- _Exercise objective_:
From the listing that follows, extract every line and set it down unaltered.

▼▼▼

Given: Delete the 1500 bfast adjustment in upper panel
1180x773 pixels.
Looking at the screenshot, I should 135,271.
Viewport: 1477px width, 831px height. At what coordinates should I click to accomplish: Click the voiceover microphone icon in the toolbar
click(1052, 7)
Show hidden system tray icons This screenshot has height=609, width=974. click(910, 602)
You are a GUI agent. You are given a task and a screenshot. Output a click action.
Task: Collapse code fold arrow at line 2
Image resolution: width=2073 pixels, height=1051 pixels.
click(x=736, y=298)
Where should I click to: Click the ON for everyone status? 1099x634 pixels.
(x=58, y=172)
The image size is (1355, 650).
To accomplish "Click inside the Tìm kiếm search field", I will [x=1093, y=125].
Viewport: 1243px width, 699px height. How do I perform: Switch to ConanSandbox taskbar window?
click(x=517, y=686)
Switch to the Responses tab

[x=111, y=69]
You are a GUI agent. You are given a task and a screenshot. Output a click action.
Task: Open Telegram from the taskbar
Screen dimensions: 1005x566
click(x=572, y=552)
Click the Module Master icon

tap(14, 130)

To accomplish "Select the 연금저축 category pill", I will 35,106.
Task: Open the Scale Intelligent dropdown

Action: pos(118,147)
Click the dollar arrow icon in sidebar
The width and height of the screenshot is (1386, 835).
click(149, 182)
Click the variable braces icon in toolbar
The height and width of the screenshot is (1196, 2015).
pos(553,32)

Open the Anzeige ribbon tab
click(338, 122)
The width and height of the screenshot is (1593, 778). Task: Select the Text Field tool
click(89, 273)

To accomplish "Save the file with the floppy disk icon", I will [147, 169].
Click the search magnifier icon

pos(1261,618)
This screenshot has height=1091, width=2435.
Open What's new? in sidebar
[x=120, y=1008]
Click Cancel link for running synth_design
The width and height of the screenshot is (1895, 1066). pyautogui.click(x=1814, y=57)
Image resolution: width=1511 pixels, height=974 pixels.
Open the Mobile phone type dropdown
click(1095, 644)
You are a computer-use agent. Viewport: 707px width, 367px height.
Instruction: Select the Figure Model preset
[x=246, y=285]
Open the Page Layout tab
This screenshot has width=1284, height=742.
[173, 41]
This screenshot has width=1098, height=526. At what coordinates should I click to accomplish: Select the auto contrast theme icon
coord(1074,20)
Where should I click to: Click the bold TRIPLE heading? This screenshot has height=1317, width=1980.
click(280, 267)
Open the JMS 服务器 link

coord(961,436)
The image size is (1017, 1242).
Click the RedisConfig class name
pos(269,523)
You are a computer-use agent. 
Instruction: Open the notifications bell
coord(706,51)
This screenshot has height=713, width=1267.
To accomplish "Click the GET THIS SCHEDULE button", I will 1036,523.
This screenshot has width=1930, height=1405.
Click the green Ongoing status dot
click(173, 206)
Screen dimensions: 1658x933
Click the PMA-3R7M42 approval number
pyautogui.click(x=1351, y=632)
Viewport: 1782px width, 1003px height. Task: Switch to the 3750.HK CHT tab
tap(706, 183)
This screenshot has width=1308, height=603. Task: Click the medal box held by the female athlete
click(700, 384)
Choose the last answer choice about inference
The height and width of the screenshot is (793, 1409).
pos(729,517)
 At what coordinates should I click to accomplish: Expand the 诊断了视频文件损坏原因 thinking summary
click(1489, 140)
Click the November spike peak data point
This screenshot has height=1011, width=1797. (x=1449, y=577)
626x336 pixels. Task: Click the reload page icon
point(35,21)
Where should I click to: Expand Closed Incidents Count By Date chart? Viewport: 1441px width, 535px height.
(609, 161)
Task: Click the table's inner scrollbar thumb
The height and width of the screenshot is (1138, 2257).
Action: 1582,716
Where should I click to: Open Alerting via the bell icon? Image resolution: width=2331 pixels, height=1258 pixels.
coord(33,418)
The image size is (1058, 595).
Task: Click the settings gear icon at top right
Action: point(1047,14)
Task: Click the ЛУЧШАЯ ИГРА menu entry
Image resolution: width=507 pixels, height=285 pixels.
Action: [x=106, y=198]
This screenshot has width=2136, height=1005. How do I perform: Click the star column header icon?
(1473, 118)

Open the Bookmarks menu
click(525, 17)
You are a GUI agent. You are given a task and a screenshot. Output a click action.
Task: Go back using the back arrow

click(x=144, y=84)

▲▲▲

- _Reply to the task_:
Given: Delete the 1500 bfast adjustment in upper panel
1180x773 pixels.
Looking at the screenshot, I should 135,271.
Viewport: 1477px width, 831px height. At what coordinates should I click to accomplish: Click the voiceover microphone icon in the toolbar
click(1052, 7)
Show hidden system tray icons This screenshot has height=609, width=974. click(910, 602)
You are a GUI agent. You are given a task and a screenshot. Output a click action.
Task: Collapse code fold arrow at line 2
Image resolution: width=2073 pixels, height=1051 pixels.
click(x=736, y=298)
Where should I click to: Click the ON for everyone status? 1099x634 pixels.
(x=58, y=172)
The image size is (1355, 650).
To accomplish "Click inside the Tìm kiếm search field", I will [x=1093, y=125].
Viewport: 1243px width, 699px height. How do I perform: Switch to ConanSandbox taskbar window?
click(x=517, y=686)
Switch to the Responses tab

[x=111, y=69]
You are a GUI agent. You are given a task and a screenshot. Output a click action.
Task: Open Telegram from the taskbar
Screen dimensions: 1005x566
click(x=572, y=552)
Click the Module Master icon

tap(14, 130)

To accomplish "Select the 연금저축 category pill", I will 35,106.
Task: Open the Scale Intelligent dropdown

Action: pos(118,147)
Click the dollar arrow icon in sidebar
The width and height of the screenshot is (1386, 835).
click(149, 182)
Click the variable braces icon in toolbar
The height and width of the screenshot is (1196, 2015).
pos(553,32)

Open the Anzeige ribbon tab
click(338, 122)
The width and height of the screenshot is (1593, 778). Task: Select the Text Field tool
click(89, 273)

To accomplish "Save the file with the floppy disk icon", I will [147, 169].
Click the search magnifier icon

pos(1261,618)
This screenshot has height=1091, width=2435.
Open What's new? in sidebar
[x=120, y=1008]
Click Cancel link for running synth_design
The width and height of the screenshot is (1895, 1066). pyautogui.click(x=1814, y=57)
Image resolution: width=1511 pixels, height=974 pixels.
Open the Mobile phone type dropdown
click(1095, 644)
You are a computer-use agent. Viewport: 707px width, 367px height.
Instruction: Select the Figure Model preset
[x=246, y=285]
Open the Page Layout tab
This screenshot has width=1284, height=742.
[173, 41]
This screenshot has width=1098, height=526. At what coordinates should I click to accomplish: Select the auto contrast theme icon
coord(1074,20)
Where should I click to: Click the bold TRIPLE heading? This screenshot has height=1317, width=1980.
click(280, 267)
Open the JMS 服务器 link

coord(961,436)
The image size is (1017, 1242).
Click the RedisConfig class name
pos(269,523)
You are a computer-use agent. 
Instruction: Open the notifications bell
coord(706,51)
This screenshot has height=713, width=1267.
To accomplish "Click the GET THIS SCHEDULE button", I will 1036,523.
This screenshot has width=1930, height=1405.
Click the green Ongoing status dot
click(173, 206)
Screen dimensions: 1658x933
Click the PMA-3R7M42 approval number
pyautogui.click(x=1351, y=632)
Viewport: 1782px width, 1003px height. Task: Switch to the 3750.HK CHT tab
tap(706, 183)
This screenshot has width=1308, height=603. Task: Click the medal box held by the female athlete
click(700, 384)
Choose the last answer choice about inference
The height and width of the screenshot is (793, 1409).
pos(729,517)
 At what coordinates should I click to accomplish: Expand the 诊断了视频文件损坏原因 thinking summary
click(1489, 140)
Click the November spike peak data point
This screenshot has height=1011, width=1797. (x=1449, y=577)
626x336 pixels. Task: Click the reload page icon
point(35,21)
Where should I click to: Expand Closed Incidents Count By Date chart? Viewport: 1441px width, 535px height.
(609, 161)
Task: Click the table's inner scrollbar thumb
The height and width of the screenshot is (1138, 2257).
Action: 1582,716
Where should I click to: Open Alerting via the bell icon? Image resolution: width=2331 pixels, height=1258 pixels.
coord(33,418)
The image size is (1058, 595).
Task: Click the settings gear icon at top right
Action: point(1047,14)
Task: Click the ЛУЧШАЯ ИГРА menu entry
Image resolution: width=507 pixels, height=285 pixels.
Action: [x=106, y=198]
This screenshot has width=2136, height=1005. How do I perform: Click the star column header icon?
(1473, 118)

Open the Bookmarks menu
click(525, 17)
You are a GUI agent. You are given a task and a screenshot. Output a click action.
Task: Go back using the back arrow

click(x=144, y=84)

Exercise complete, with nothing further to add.